Waddingham’s a triple threat: she acts, she sings, and she dances. She made the ceremony go with a delicious zing while effortlessly oozing star-wattage glamor. One was able to enjoy the show vicariously just by watching her joyous reaction to moments like when Arlene Phillips declared, when she won the best choreography accolade (with James Cousins) for Guys & Dolls, that it was her first Olivier “at 80!” That show’s enjoyed an amazing run at the Bridge Theatre where it’s booked to run until January 4, 2025.
And Waddingham just loved watching Succession’s Sarah Snook taking the best actress prize for her breathtaking solo performance playing 26 characters in The Picture of Dorian Gray.
Now, I wonder why Sarah Jessica Parker, a best actress nominee for Neil Simon’s Plaza Suite, wasn’t in the house. Unlike her, usually so supportive.
Hats off to the Olivier Awards’ creative director Anthony Van Laast, and the bosses at Society of London Theatres, for bringing back Waddingham to ensure the gig had some sizzle.
And to have it at the Royal Albert Hall is a mega bonus. It’s hard to fathom why the movie BAFTAs gave up the venue and moved their awards across the Thames to the Royal Festival Hall. Sorry, but it’s like sitting in a high school gymnasium and to have the after-party there too is yucky. Zero class. Imagine having a glitzy awards ceremony at Eccles in Park City. Not on, right?
Back in May this column, rather loftily, proclaimed that Mark Gatiss was giving a performance for the ages with his portrait of John Gielgud in The Motive and the Cue, about when Gielgud directed Richard Burton as Hamlet on Broadway in 1964.
Until Sunday night, Andrew Scott had been scooping up all the acting honors for his solo performance in Vanya, performing eight characters in the adaptation of Chekhov’s Uncle Vanya. However, it was Gatiss’s turn Sunday night to be garlanded as best actor.
The production originated at the National’s Lyttelton Theatre and then transferred to the Noel Coward. Gatiss confirmed that discussions have been had about taking the show to Broadway “but there are many more to be had.”
The NT’s other big wins were for Dear England which scored a best new play win for James Graham and a supporting actor gong for Will Close’s portrayal of England football skipper Harry Kane.

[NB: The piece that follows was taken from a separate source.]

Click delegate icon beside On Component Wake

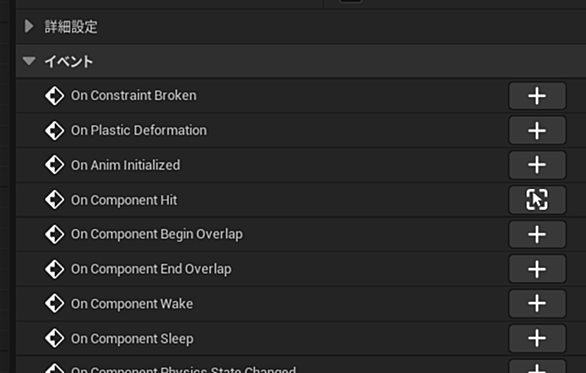pos(55,303)
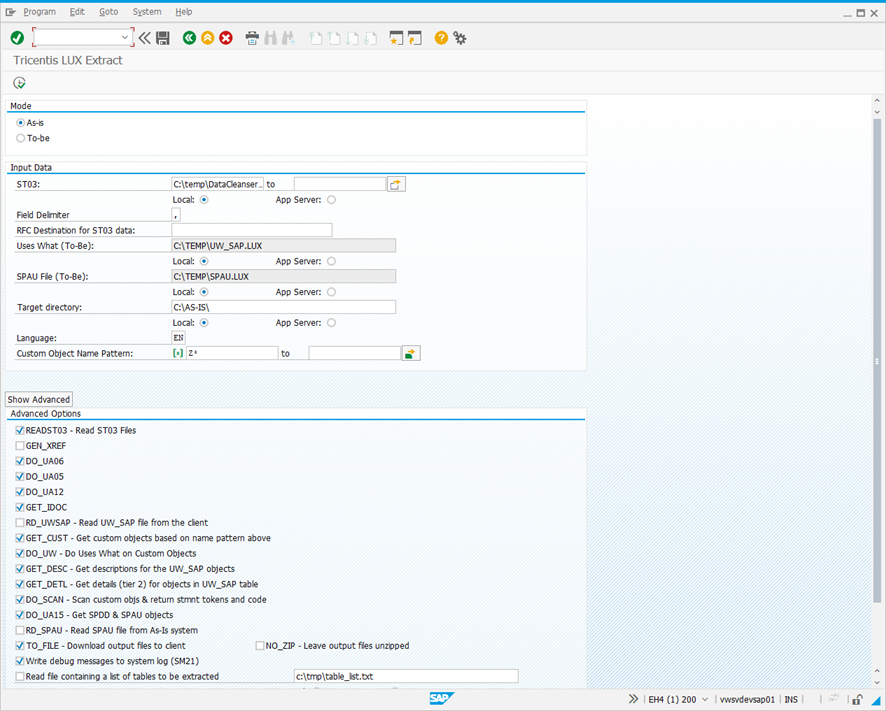Open the System menu

point(146,11)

Importantly, the Olivier honors came as the NT’s artistic chief Rufus Norris prepares to depart after a decade leading Britain’s premier theatre institution.

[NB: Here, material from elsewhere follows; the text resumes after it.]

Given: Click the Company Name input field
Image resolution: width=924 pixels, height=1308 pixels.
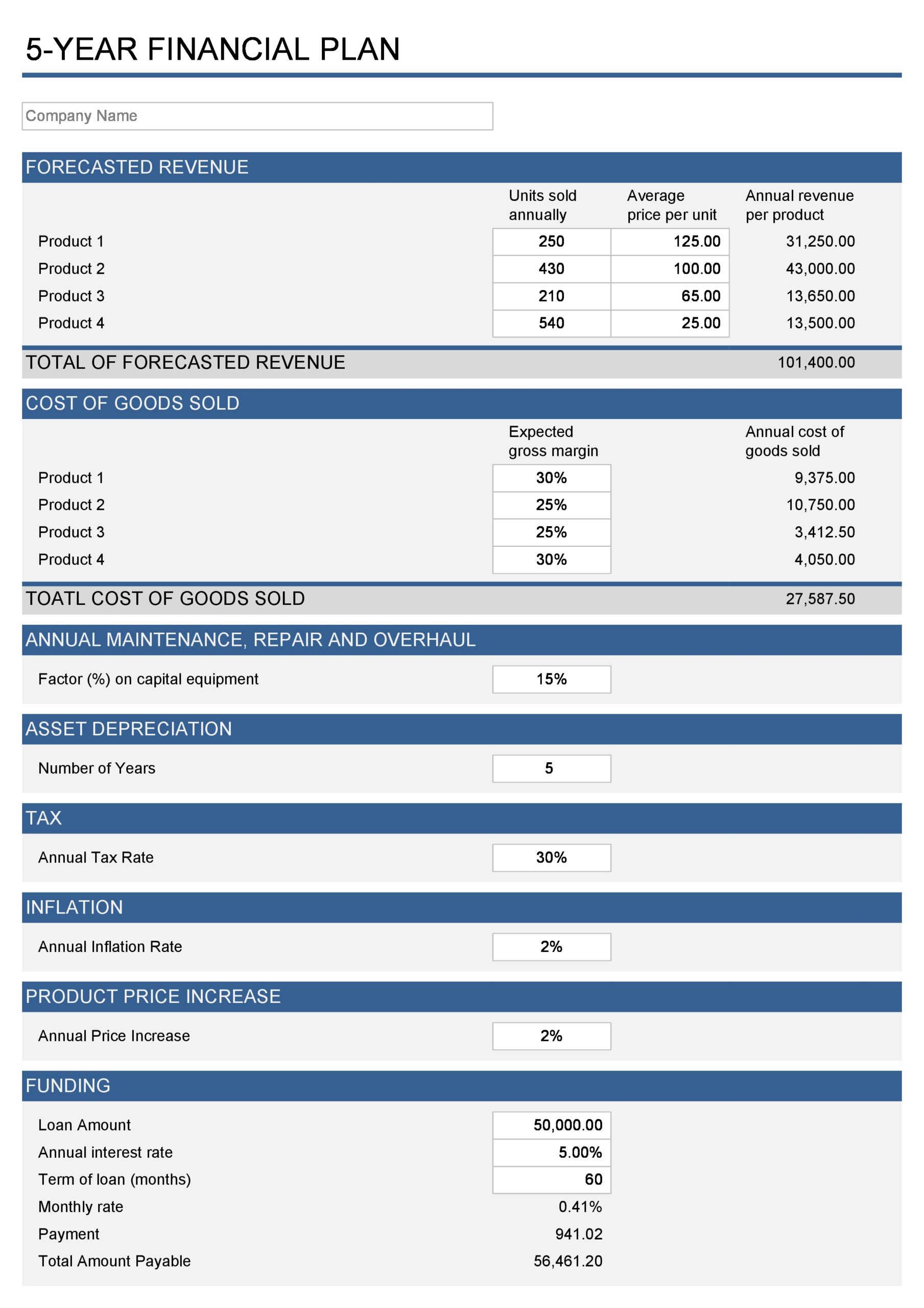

During the finale, a tribute marking the NT’s 60th anniversary, Norris symbolically passed the baton onto his successor Indhu Rubasingham who will assume full control in spring of 2025.
Eleanor Lloyd, who soon steps down as president of the Society of London Theatre, noted that every night plays, musicals, opera, dance productions, and other live productions are performed in front of over 46,000 spectators in London, figures that point to the vital role the arts play in our society.
But these shows don’t just happen. Actors, writers, directors, dancers, singers, musicians, designers, crews, front of house, wigs, hair and make-up designers, lighting and sound experts, casting directors, publicists, painters, and a hundred other disciplines, are all vital to putting on shows. Those crafts people have to be trained throughout the country to keep the ecosystem that makes up the West End running night after night.
Increasingly though, it’s harder for those youngsters to find places to learn their chosen craft. The Olivier’s provides the industry with a well-deserved pat on the back.
That was yesterday.
Tonight 46,000 people need to be entertained.